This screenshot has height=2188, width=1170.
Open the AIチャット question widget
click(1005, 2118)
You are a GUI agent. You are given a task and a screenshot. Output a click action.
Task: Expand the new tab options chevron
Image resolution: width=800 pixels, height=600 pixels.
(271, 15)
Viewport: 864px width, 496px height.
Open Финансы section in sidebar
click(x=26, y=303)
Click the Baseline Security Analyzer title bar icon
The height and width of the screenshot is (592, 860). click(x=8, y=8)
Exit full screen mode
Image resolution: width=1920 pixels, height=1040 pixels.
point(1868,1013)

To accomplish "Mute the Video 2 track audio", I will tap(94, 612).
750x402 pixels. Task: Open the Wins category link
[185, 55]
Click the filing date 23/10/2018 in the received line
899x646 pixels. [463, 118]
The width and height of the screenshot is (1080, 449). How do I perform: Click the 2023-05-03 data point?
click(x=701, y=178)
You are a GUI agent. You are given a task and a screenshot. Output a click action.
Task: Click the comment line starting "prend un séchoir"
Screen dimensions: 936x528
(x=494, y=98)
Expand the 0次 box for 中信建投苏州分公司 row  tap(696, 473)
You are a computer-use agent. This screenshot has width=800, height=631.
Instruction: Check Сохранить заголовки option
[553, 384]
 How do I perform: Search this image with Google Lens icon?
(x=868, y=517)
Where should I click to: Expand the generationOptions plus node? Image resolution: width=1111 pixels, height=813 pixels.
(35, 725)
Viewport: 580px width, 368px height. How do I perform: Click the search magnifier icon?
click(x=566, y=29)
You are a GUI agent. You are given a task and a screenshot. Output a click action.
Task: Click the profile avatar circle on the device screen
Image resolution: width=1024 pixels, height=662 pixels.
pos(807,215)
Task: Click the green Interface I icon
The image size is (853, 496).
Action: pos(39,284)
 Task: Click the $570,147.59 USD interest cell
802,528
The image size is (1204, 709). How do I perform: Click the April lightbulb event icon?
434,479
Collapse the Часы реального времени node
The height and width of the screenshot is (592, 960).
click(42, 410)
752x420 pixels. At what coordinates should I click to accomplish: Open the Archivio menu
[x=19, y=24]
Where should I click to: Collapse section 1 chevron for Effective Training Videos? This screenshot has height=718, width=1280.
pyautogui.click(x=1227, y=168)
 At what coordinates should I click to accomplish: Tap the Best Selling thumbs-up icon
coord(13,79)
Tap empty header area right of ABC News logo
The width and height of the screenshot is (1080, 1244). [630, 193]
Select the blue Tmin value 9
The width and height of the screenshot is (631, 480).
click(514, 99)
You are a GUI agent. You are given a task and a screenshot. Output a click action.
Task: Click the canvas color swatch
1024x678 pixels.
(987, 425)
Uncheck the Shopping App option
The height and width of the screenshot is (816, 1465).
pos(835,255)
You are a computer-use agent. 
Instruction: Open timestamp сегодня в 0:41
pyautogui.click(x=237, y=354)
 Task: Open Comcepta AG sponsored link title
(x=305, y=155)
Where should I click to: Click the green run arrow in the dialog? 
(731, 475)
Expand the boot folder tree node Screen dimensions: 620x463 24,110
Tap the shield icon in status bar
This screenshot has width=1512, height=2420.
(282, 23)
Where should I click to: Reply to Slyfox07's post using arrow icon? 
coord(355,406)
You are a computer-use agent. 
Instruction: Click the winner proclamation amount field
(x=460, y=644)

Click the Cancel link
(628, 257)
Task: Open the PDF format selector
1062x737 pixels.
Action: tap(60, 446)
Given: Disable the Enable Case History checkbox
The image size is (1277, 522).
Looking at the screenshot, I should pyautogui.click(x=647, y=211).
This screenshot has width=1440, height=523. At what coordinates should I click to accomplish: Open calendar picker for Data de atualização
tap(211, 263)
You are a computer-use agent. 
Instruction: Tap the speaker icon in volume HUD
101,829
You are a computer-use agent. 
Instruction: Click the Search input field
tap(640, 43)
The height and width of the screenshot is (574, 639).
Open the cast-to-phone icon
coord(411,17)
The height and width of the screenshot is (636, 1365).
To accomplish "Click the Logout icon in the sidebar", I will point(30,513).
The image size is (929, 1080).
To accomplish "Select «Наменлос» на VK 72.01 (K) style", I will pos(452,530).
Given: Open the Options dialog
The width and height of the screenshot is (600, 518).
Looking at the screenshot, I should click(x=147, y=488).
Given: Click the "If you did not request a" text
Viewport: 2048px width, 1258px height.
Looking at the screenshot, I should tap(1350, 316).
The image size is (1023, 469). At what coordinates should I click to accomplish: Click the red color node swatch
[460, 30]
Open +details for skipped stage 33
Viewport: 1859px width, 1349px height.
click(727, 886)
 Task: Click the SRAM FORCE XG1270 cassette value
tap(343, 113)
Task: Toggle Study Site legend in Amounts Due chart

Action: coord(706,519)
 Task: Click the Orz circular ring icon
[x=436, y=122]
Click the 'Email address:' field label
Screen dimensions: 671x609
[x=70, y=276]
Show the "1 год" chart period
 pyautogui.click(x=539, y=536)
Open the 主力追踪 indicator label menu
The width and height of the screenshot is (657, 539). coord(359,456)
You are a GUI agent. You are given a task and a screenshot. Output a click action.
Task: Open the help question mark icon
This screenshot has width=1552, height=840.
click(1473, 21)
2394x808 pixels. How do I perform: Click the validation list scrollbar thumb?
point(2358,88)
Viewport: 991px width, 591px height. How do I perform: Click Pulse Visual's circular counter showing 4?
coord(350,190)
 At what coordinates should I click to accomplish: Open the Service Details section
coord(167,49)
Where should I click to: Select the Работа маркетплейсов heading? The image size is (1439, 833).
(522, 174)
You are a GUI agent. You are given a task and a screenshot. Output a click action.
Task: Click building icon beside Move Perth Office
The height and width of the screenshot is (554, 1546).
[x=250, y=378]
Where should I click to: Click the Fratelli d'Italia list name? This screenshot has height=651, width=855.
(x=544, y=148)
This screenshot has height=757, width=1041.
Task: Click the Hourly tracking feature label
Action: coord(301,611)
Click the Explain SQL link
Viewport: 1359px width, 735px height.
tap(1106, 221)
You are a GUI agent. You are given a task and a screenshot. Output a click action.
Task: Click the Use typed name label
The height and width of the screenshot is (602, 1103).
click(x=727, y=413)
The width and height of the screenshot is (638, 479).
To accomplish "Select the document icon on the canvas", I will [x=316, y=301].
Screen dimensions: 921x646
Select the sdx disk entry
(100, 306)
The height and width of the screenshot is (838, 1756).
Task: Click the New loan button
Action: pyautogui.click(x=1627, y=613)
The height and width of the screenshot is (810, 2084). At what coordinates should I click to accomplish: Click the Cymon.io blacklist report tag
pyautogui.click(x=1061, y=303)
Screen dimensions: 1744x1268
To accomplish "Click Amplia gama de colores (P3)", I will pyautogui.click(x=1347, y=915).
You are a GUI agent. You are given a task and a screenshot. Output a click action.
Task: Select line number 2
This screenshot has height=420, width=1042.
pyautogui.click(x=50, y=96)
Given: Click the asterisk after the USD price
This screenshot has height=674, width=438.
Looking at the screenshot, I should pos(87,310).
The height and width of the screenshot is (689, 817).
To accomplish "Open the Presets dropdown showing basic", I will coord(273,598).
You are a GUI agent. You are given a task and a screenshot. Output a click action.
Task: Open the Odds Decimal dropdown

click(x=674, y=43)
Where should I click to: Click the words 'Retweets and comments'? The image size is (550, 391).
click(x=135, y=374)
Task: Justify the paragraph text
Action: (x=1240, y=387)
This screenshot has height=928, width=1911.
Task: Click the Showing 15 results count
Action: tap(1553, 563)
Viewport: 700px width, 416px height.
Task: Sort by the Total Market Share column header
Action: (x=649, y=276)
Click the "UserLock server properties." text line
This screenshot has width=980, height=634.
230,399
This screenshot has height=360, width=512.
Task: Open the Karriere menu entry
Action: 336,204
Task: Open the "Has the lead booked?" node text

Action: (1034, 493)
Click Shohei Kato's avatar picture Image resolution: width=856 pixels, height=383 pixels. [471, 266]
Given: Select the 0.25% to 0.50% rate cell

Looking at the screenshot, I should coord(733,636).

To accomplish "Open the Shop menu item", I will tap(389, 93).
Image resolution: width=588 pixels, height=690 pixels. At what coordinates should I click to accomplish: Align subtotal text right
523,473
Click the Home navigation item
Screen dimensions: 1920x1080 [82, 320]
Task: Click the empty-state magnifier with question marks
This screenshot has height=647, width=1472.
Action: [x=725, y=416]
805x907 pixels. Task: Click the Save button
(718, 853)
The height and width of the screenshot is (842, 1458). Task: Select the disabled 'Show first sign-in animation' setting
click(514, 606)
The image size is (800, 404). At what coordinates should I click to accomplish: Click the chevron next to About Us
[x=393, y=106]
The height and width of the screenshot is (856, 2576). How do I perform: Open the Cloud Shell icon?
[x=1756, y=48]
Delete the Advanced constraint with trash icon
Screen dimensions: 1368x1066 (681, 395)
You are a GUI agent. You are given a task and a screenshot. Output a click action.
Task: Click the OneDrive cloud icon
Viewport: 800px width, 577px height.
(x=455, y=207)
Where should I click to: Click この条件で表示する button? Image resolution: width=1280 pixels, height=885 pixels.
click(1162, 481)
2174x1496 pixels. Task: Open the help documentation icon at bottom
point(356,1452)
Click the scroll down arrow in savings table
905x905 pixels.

*Work to complete*. Set down the lines of the listing word for word, from its first line through the line containing "Task: Expand the new tab options chevron". Both of those lines belong in the answer, and no others do.

*Finished exercise*.
This screenshot has height=2188, width=1170.
Open the AIチャット question widget
click(1005, 2118)
You are a GUI agent. You are given a task and a screenshot. Output a click action.
Task: Expand the new tab options chevron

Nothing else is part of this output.